Ensoñaciones con Conde

En IDEAL, hablamos de pintura. Y sueños.

Jesús Conde nos vuelve a hacer soñar. Si no han visitado ustedes la Casa de los Pisa, orilla de Plaza Nueva, ya tardan. En su última exposición, Jesús nos invita a emprender un largo y contemplativo viaje por paisajes y paisanajes que, siendo muy cercanos, nos parecen abisalmente lejanos, en el tiempo y en el espacio.

Comparto con Jesús el placer de viajar lejos, muy lejos. Pero también comparto con él la capacidad de disfrutar de los lugares más cercanos, accesibles y familiares… y de contemplarlos y sentirlos con otros ojos. Por eso me fascina la nueva colección de pinturas que Conde acaba de presentar en Granada.

Cuadros del Albaycín y las Alpujarras se dan la mano con otros del norte de Marruecos, de las medinas de Chefchauen, Tánger, Larache o Tetuán. Cuadros en los que el blanco predomina sobre los demás colores. Un blanco roto por los fogonazos de color de plantas, flores y paseantes anónimos, apenas esbozados, difuminados. Un blanco ajado, con tonos grises y marrones que desconchan las fachadas de casas, muros y calles de la que pudo ser una patria nuestra.

En su anterior exposición sobre La Habana, Jesús Conde nos invitaba a una profunda reflexión sobre la decadencia y, a la vez, la capacidad de resistencia de un mundo que debería venirse abajo, pero aún se sostiene en pie. En esta ocasión, nos permite disfrutar con un universo de luz y color que pudo ser un sueño compartido y que, sin embargo, hoy conforma dos mundos radicalmente separados entre sí.
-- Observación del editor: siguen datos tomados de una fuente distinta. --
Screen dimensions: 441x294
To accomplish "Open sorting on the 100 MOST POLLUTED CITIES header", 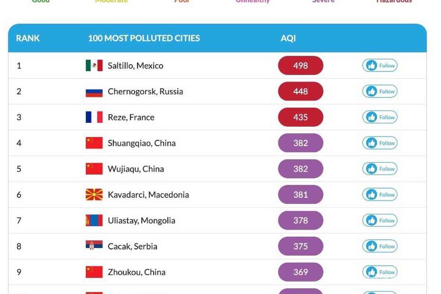I will (144, 38).
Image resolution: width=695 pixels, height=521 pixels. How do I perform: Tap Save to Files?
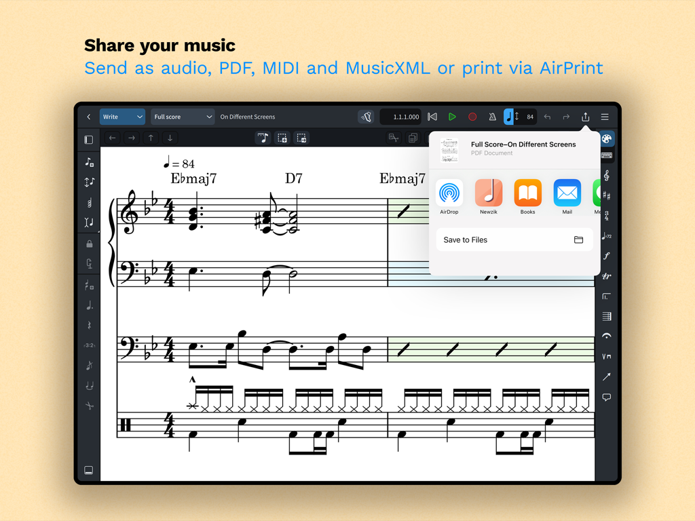pos(514,239)
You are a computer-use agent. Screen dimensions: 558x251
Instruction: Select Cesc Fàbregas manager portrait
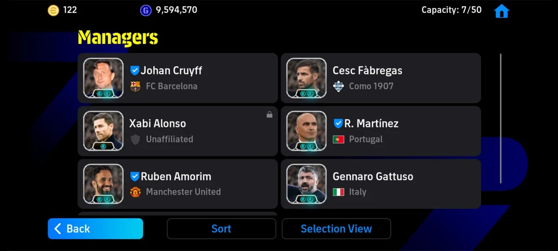(306, 78)
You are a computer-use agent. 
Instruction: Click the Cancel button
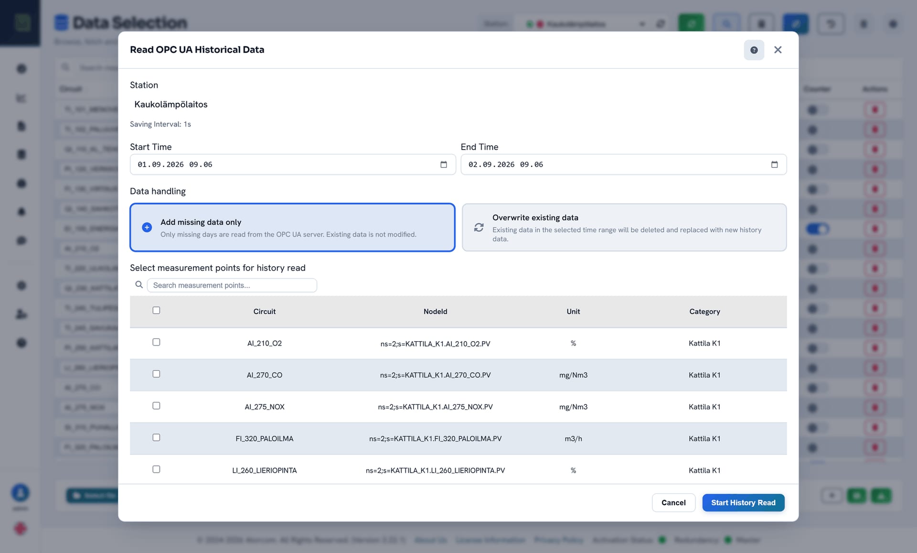point(673,503)
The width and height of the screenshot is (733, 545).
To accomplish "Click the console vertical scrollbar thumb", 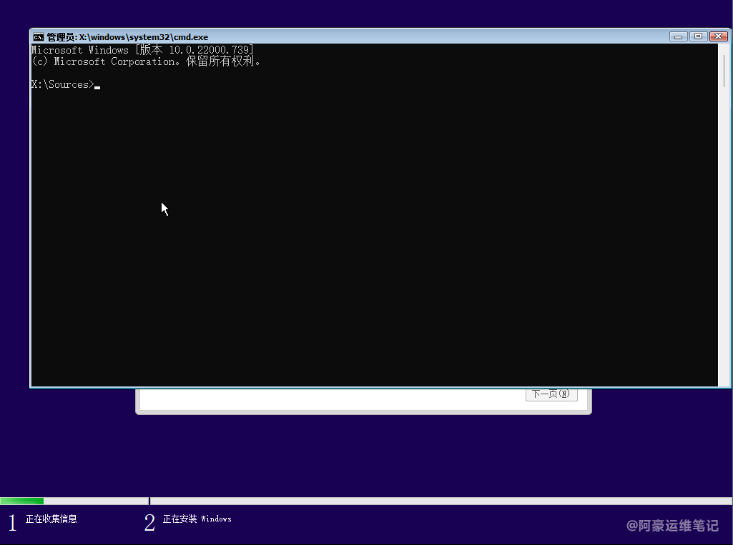I will tap(724, 70).
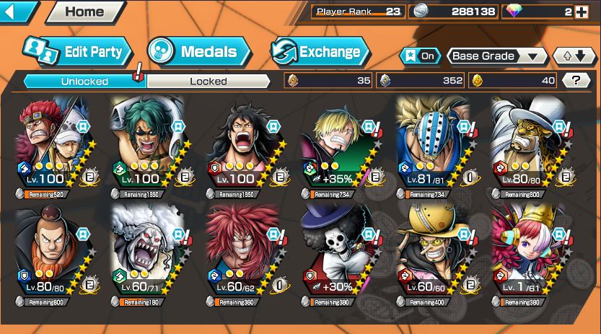Switch to the Locked tab

pos(209,82)
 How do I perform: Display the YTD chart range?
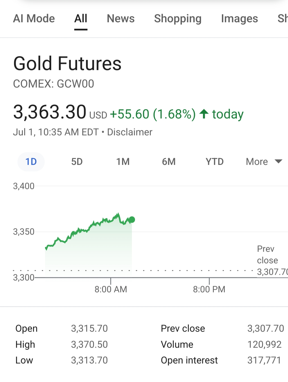point(215,162)
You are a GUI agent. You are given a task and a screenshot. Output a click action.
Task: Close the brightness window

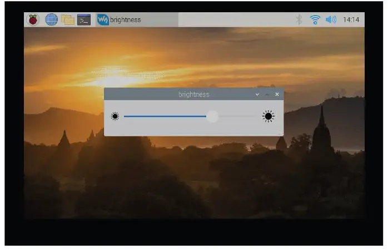[277, 95]

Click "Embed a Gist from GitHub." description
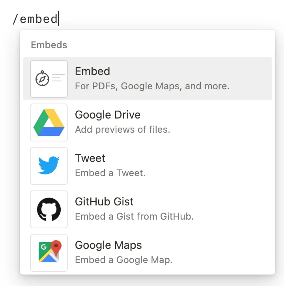135,216
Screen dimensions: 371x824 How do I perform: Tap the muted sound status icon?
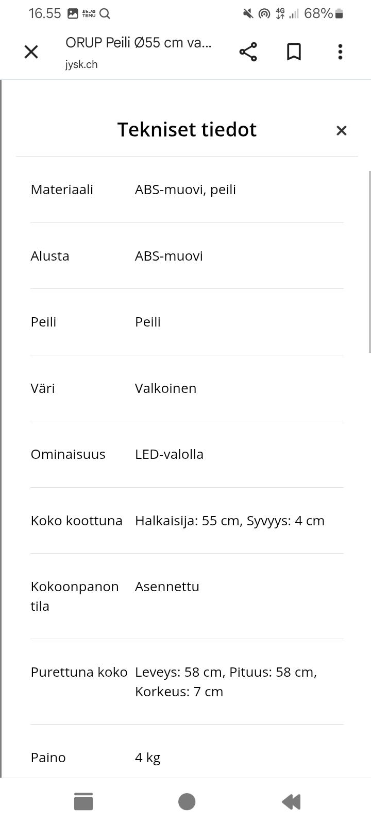pyautogui.click(x=248, y=14)
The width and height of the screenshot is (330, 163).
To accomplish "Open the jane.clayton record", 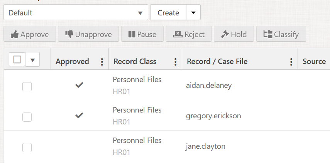I will pos(206,146).
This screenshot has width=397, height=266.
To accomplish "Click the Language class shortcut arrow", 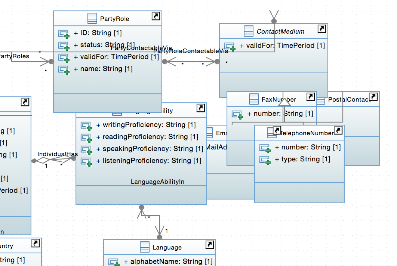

Nunca antes, una distancia tan corta como catorce kilómetros separó de tal manera dos zonas del mundo que, tan cerca pero tan lejos, parecen vivir de espaldas, ni siquiera enfrentadas entre sí, ignorándose mutuamente. Y, sin embargo, los cuadros de Jesús Conde constituyen una prueba palpable de que no debería ser de esa forma. Su exposición, al poner de manifiesto todo lo que nos une, es un llamamiento al descubrimiento del otro, a la concordia, a la relación, al conocimiento.

Viendo estos cuadros, convertidos en viajeros inmóviles, cerramos los ojos y nos dejamos conducir a un mundo tan inexistente como posible, tan utópico como imposible. Lo mejor de la pintura de Jesús Conde es que invita a soñar y, partiendo de un imaginario entre lo real y lo ficticio, te permite construir tu propia realidad íntima, única y personal. Frente a esta nueva colección de cuadros, sentarse bajo un tinao alpujarreño permite oler la intensa fragancia del té a la menta marroquí y pasear por la medina de Tetúan, buscando la herencia sefardí del éxodo de finales siglo XV, posibilita dar los buenos días a un vecino del Albaycín que acaba de salir de su Carmen para comprar el periódico, un domingo cualquiera.

Una pintura, en fin, que suena a música hecha con caña y tripa curtida de cordero, al rumor del Estrecho, que conecta el Rif con Sierra Nevada a través de las columnas de Hércules mediterráneas. Una pintura eterna, intemporal, mágica y subyugante.